TASK TO COMPLETE: Retype, exactly and with both ends included, the lines below from the one containing "This screenshot has width=1024, height=540." through the end; omit the pictures.

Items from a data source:
____

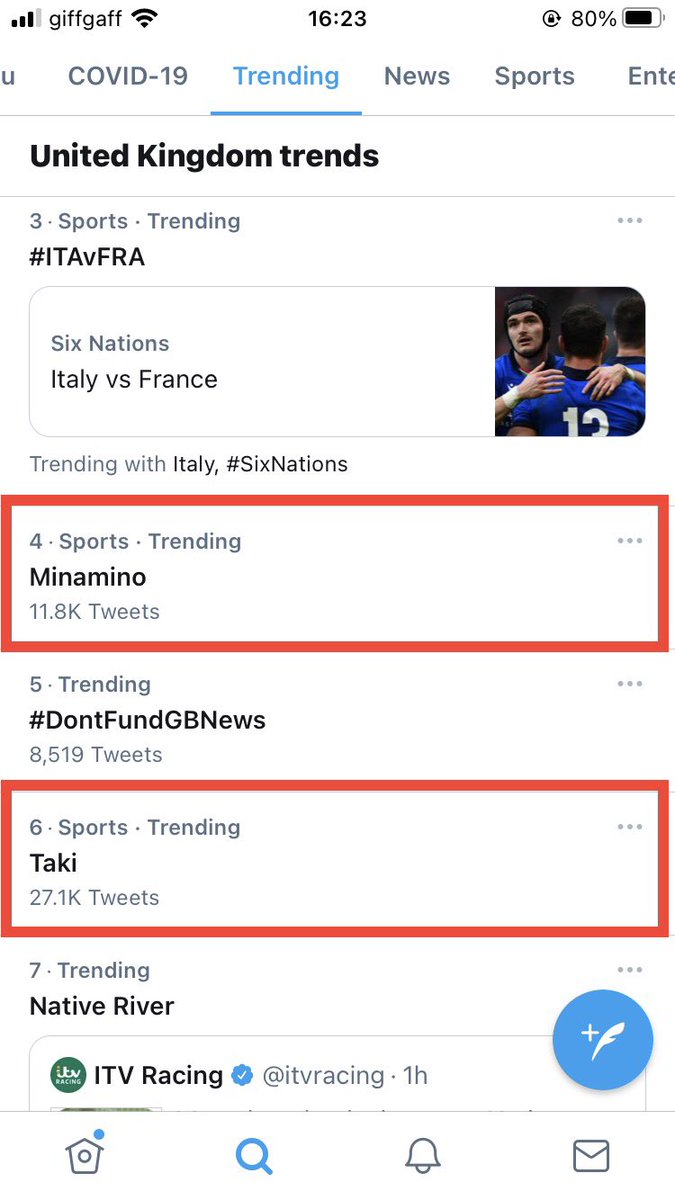The width and height of the screenshot is (675, 1200).
Task: Select the Search magnifier icon
Action: point(253,1155)
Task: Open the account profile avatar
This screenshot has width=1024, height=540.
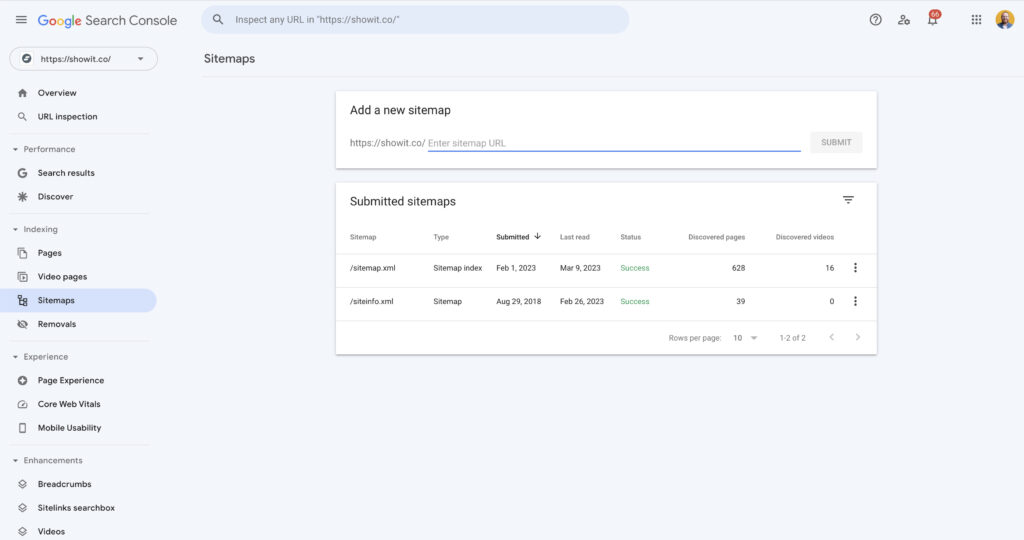Action: [x=1004, y=20]
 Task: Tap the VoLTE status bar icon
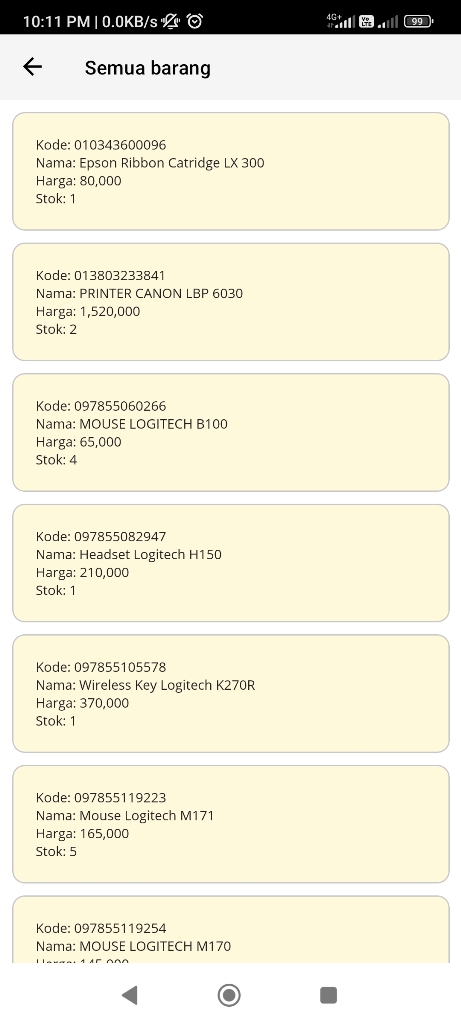(x=366, y=22)
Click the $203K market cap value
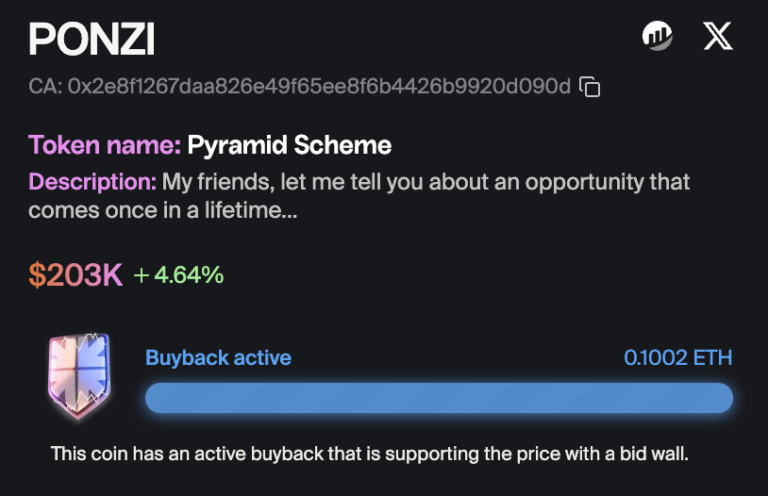768x496 pixels. (x=75, y=275)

____

SOLUTION FOR THIS EXERCISE:
This screenshot has width=1024, height=540.
Action: [x=1004, y=20]
 Task: Tap the VoLTE status bar icon
(x=366, y=22)
Click the $203K market cap value
768x496 pixels. (x=75, y=275)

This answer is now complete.